The forest edge was silent, save for the crunch of your boots in the snow and the sharp bite of winter air in your lungs. You’d been searching for Matt Murdock—Daredevil—for what felt like hours, your breath fogging in the icy dark.
Whatever mission you’d been on, some desperate bid to save someone from Hell’s Kitchen’s underbelly, had gone wrong—terribly wrong. An ambush, a betrayal, it didn’t matter now. All that mattered was finding him, and fast, before the cold claimed what the fight hadn’t.
Your eyes caught a flash of red against the endless white, a stark wound in the snow. There he was, sprawled near a cluster of bare, skeletal trees, his crimson Daredevil suit unmistakable even in the dim moonlight. Blood seeped from a gash on his side, staining the snow beneath him a sickly pink, the red of his suit blending into the mess like a warning.
His cowl was askew, the horn-like protrusions caked with frost, and his chest rose faintly, too faintly, under the battered Kevlar. Matt was out cold, his billy clubs scattered a few feet away, half-buried in the drift.
Your heart lurched, and you broke into a run, snow kicking up around your legs. The cold clawed at your skin, but it was nothing compared to the panic spiking through you. Matt was tough—God, he was tougher than anyone—but lying there, motionless, he looked almost fragile, his reddish-brown hair dusted with snow, his lips pale against the blood streaking his jaw. If you didn’t act fast, the freeze would finish what his enemies started.
You dropped to your knees beside him, your hands hovering over his chest, feeling for the faint rise and fall of his breath.
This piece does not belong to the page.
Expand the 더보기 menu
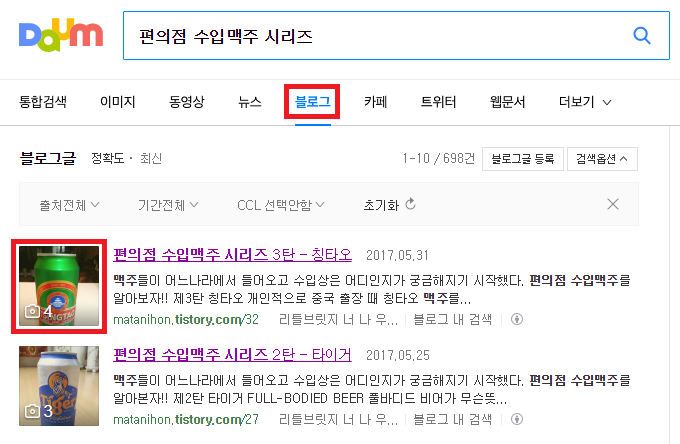The width and height of the screenshot is (680, 444). pos(585,102)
His suit was torn, the reinforced fabric shredded at the ribs, and the snow around him was a canvas of red and white, stark and brutal.
His cross necklace glinted faintly, half-tucked under the cowl, a reminder of the man beneath the mask. Your pulse hammered in your ears as you shook him gently, your voice a desperate whisper. “Matt, come on, wake up. You’re not dying out here, not on my watch.”
He didn’t stir, his head lolling slightly, and the weight of the moment crashed over you. The forest loomed silent, the snow swallowing sound, leaving just you and him in this frozen, bloody tableau You had to move, had to get him warm, get him safe—now.